Evaluation of GenoFlow Thrombophilia Array Test Kit in Its Detection of Mutations in Factor V Leiden (G1691A), Prothrombin G20210A, MTHFR C677T and A1298C in Blood Samples from 113 Turkish Female Patients

Ebru Aytekin 1, Sezen Guntekin Ergun 1, Mehmet Ali Ergun 1,, Ferda E Percin 1
PMCID: PMC4217015  PMID: 25153695

Abstract

Thrombophilia is a heritable blood disease characterized by an increased tendency to form abnormal blood clots that can block blood vessels. In obstetrics and gynecology, it has been shown by a number of reports that a proportion of recurrent miscarriages involve thrombophilia-related mutations, in particular, Factor V G1691A, prothrombin G20210A, and MTHFR C677T and A1298C. In this study, we examined the frequency of these four mutations in 113 female Turkish patients who had prior complications in pregnancy, using the DiagCor GenoFlow Thrombophilia Array Test kit. Heterozygous MTHFR C677T and A1298C mutations were detected in 46% of the patients, and among these patients, 60% of them carried double heterozygous mutations. In contrast, the heterozygous Factor V G1691A and prothrombin G20210A were detected only in a smaller number of patients, respectively, 13% and 3%. The GenoFlow kit demonstrated 100% concordance with results from Sanger sequencing, which can be translated into sensitivity and specificity both at 100% within this series of patients.

Introduction

Thrombophilia is an abnormality of blood coagulation or formation of blood clots in the blood vessels. It is one of the three main causes of venous thrombosis, along with abnormal blood flow and alternation in the endothelium (Kyrle and Eichinger, 2005). It has been well documented that coagulation Factor V G1691A and prothrombin G20210A are associated with an increased risk of thrombophilia (Lane and Grant, 2000) and venous thrombosis (Reitsma and Rosendaal, 2007). Laboratory screening for thrombophilia has been commonly advocated and is now done on a routine basis in many institutions worldwide (Hyers et al., 2001; Seligsohn and Lubetsky, 2001; Kyrle and Eichinger, 2005). A test for Factor V G1691A has also been recommended by the British Committee for Standards in Hematology (Baglin et al., 2010).

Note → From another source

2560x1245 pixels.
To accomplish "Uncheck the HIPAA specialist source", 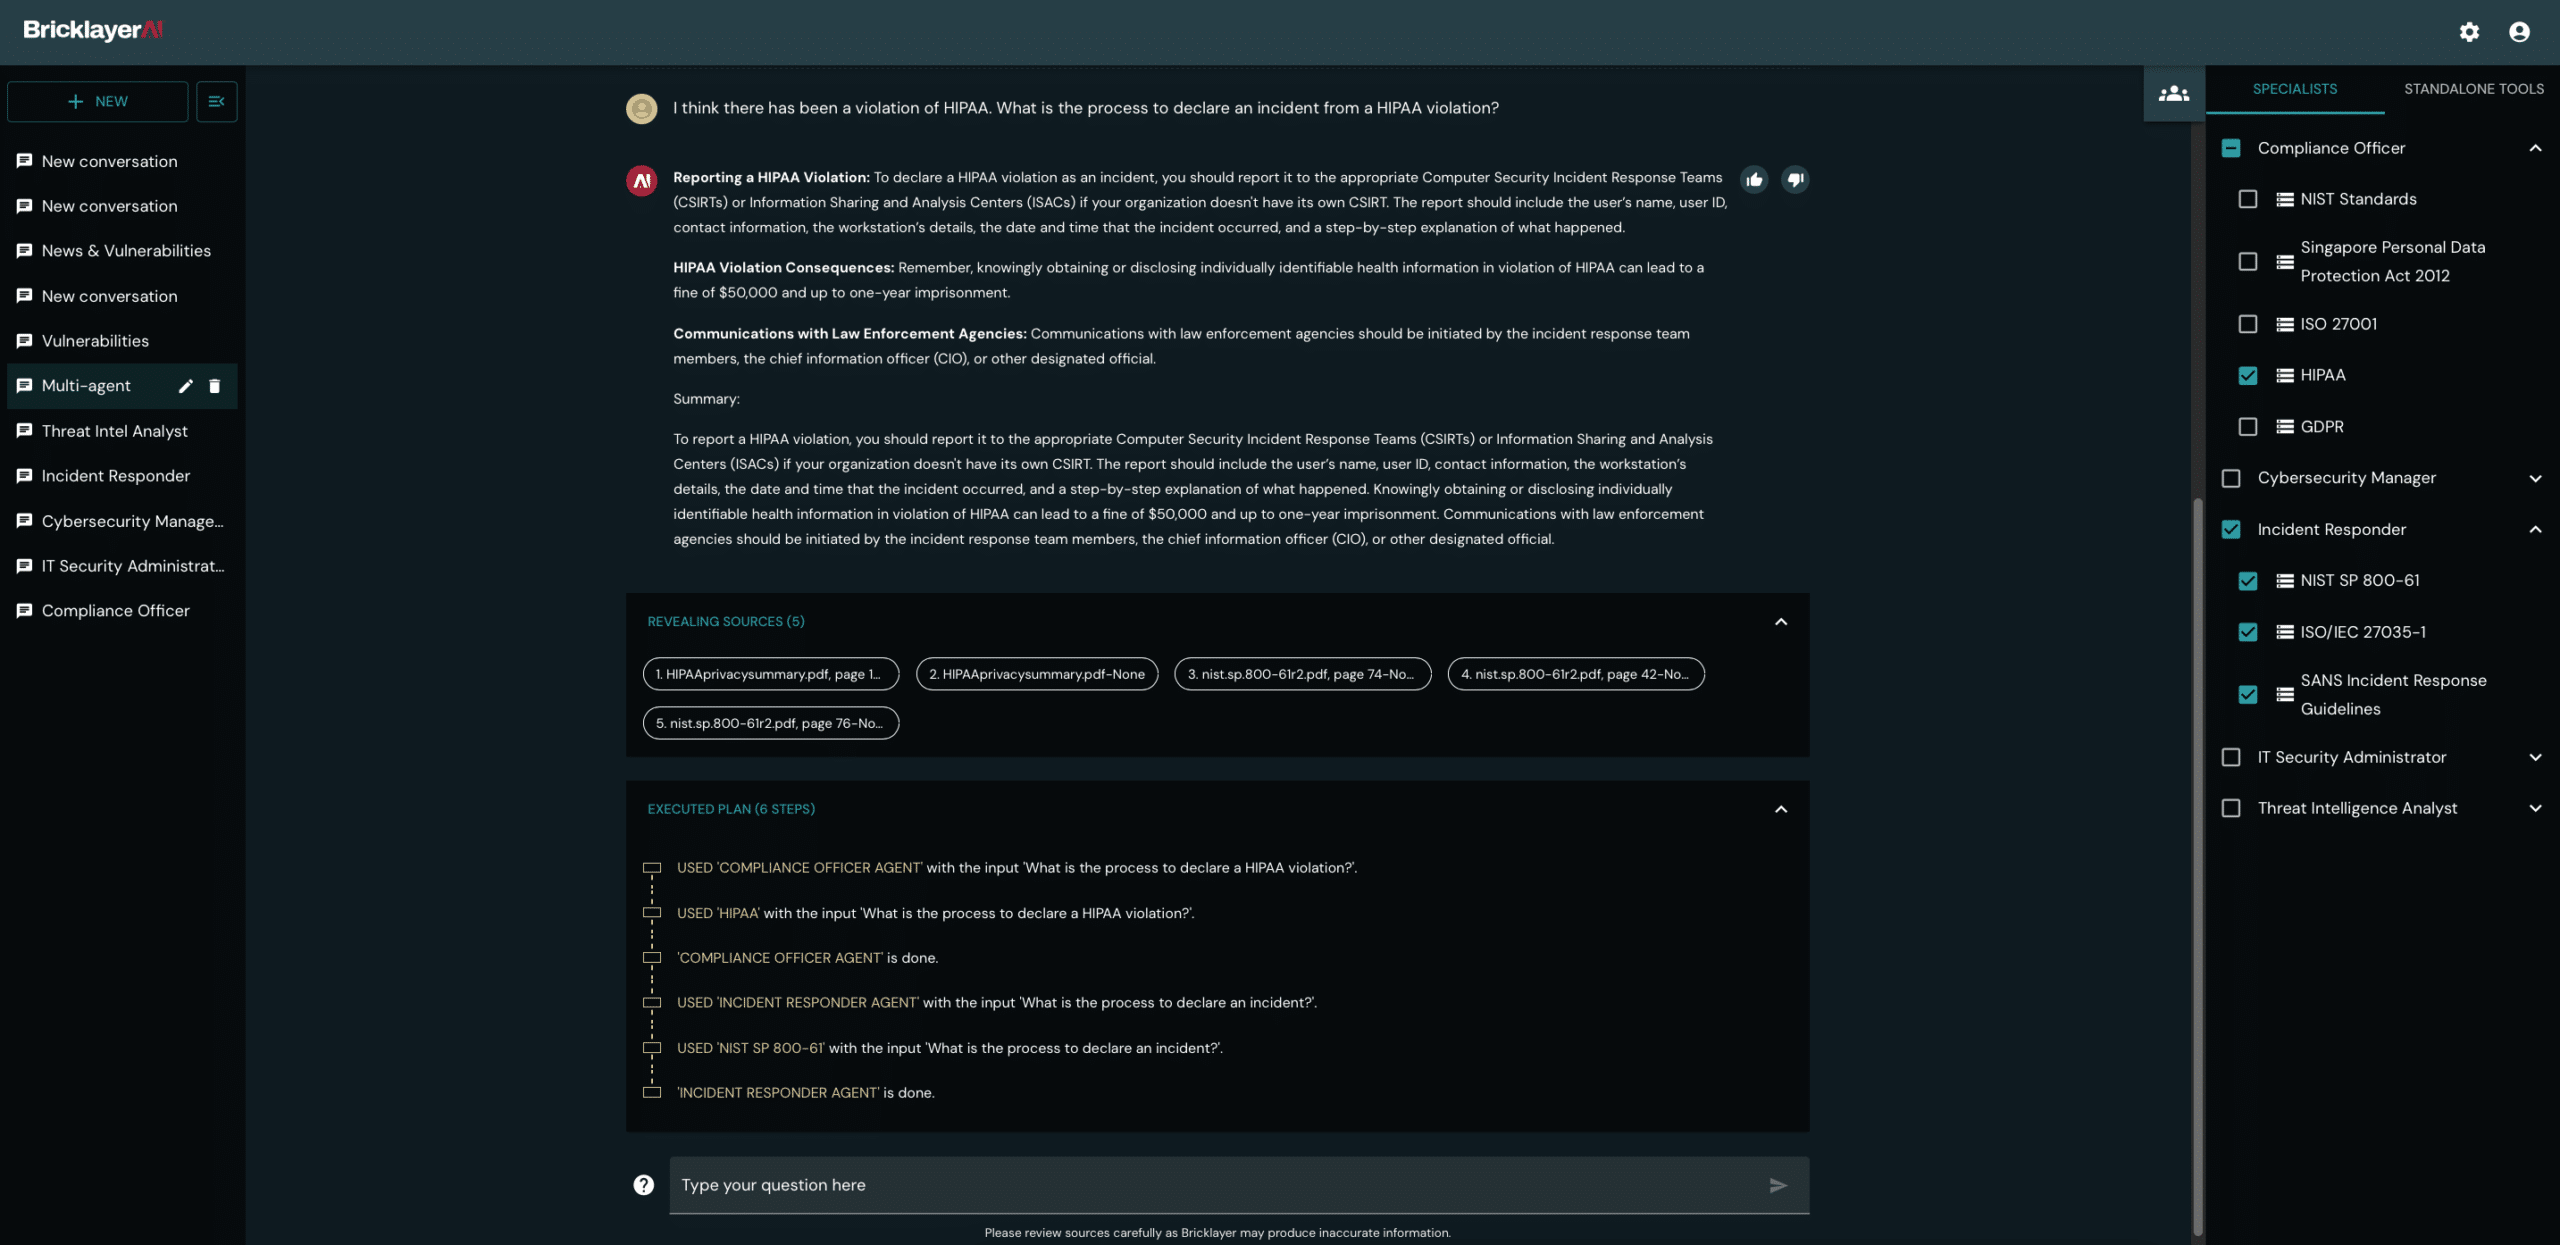I will 2249,375.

Factor V G1691A is also known as “Factor V Leiden.” It confers a substitution of glutamine at the arginine-506 located within Factor V's specific cleavage site by activated protein C, which is an anticoagulant protein that cleaves and inactivates procoagulant factors. As a result of such substitution, Factor V can no longer be cleaved by the activated protein C and, in turn, becomes constitutively active, resulting in excessive production of thrombin (Bertina et al., 1994; Segers et al., 2007; Dahlback, 2008).

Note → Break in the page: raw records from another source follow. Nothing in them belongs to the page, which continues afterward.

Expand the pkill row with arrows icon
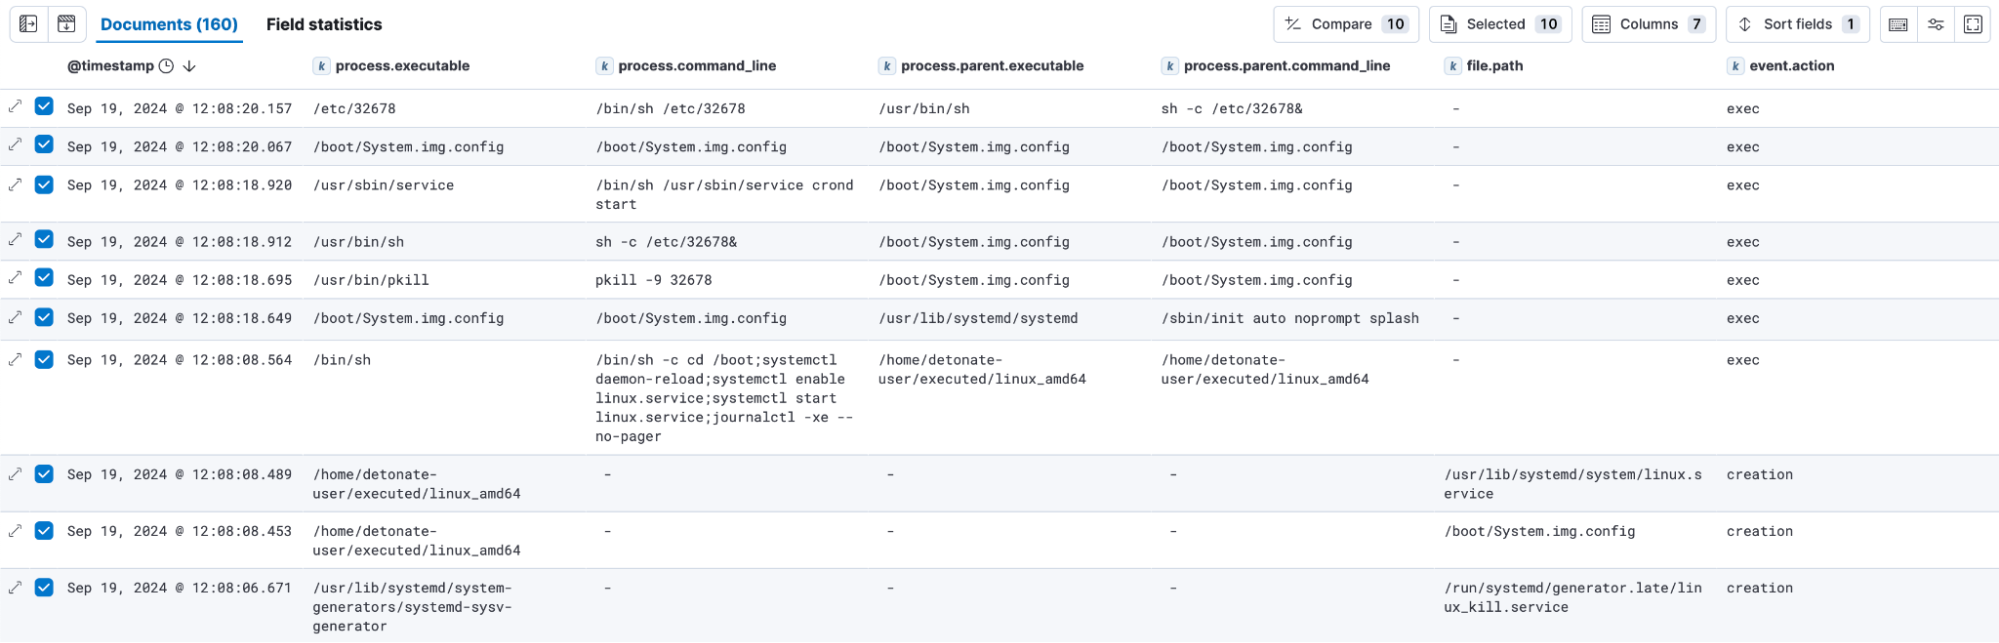 click(15, 278)
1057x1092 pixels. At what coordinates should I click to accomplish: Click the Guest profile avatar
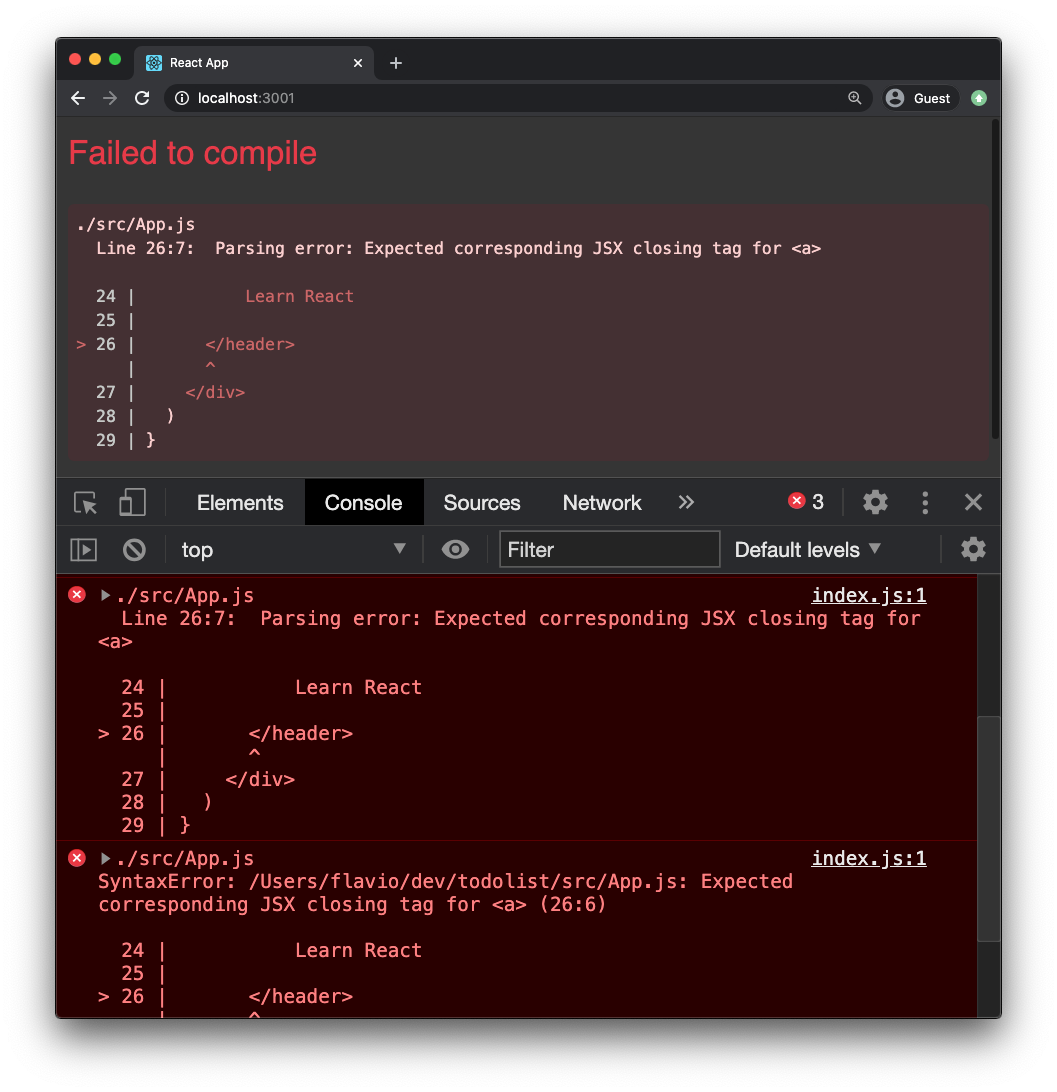[918, 98]
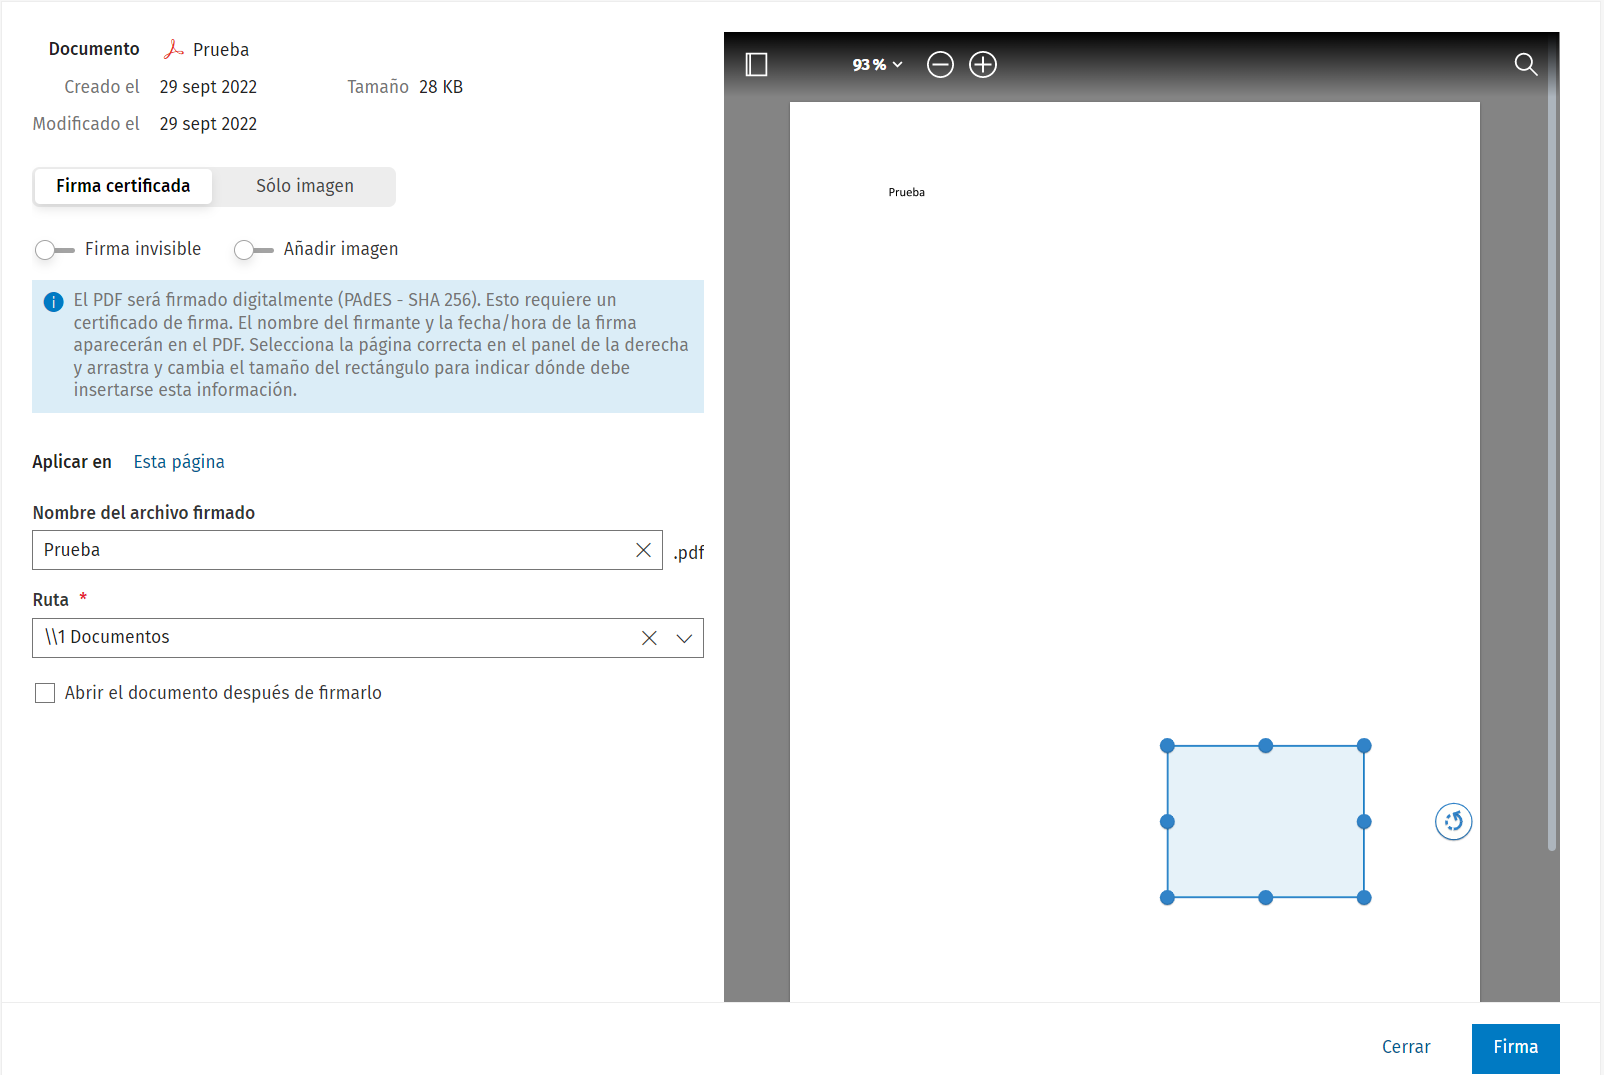The height and width of the screenshot is (1075, 1604).
Task: Open the 93 % zoom level dropdown
Action: click(x=877, y=65)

Prothrombin is the precursor of the serine protease thrombin, which is a key enzyme in blood coagulation. Prothrombin G20210A is also known as Factor II G20210A; it directly confers a dominantly inherited thrombophilia that causes increased plasma prothrombin concentrations (Walker, 2000). The prevalence of the prothrombin G20210A mutation has been reported ranging from 0.7% to 4% in Caucasian populations (Poort et al., 1996; Rosendaal et al., 1998).

Factor V G1691A and prothrombin G20210A are present at different frequencies in different ethnic groups, for example, both variants are less frequently found in the Asian and African populations (Heit et al., 2010; Kenet et al., 2010). According to the US National Institute of Health Genetics Home Reference, between 3% and 8% of the general population with European ancestry carry the heterozygous Factor V G1691A and about 1 in 5000 of them carry a homozygous mutation. In patients with spontaneous venous thrombosis, Factor V G1691A and prothrombin G20210A are the most frequently found mutations (Kyrle and Eichinger, 2005). It has been reported that 12–30% of venous thrombosis patients carry Factor V G1691A (Ridker et al., 1995; Eichinger et al., 2002).

Thrombophilia has been shown to be associated with an increased risk of venous thrombosis during pregnancy according to nine studies consisting of 2,526 pregnant women (Robertson et al., 2005). The heterozygous Factor V G1691A alone could significantly contribute to a 9-fold increase in the risk of developing venous thrombosis during pregnancy, while it is a 15-fold risk in the case of prothrombin G20210A alone; when both mutations are present, the overall risk of venous thrombosis during pregnancy increased over 100-fold (Gerhardt et al., 2000; Baglin et al., 2010).

5, 10-methylene-tetrahydrofolate reductase (MTHFR) catalyzes remethylation of homocysteine to methionine. Homozygous MTHFR C677T results in a thermolabile enzyme with reduced activity for the remethylation of homocysteine, causing elevated levels of homocysteine, and has been identified as a risk factor for thrombosis-related cystathionine beta-synthase deficiency in Dutch patients (Kluijtmans et al., 1996) and also for thrombotic stroke in Chinese patients (Li et al., 2003). Such mutation occurs in 10–20% of the general population in Australia and predisposes to mild hyperhomocysteinemia, usually in the setting of suboptimal folate levels (Bezemer et al., 2007).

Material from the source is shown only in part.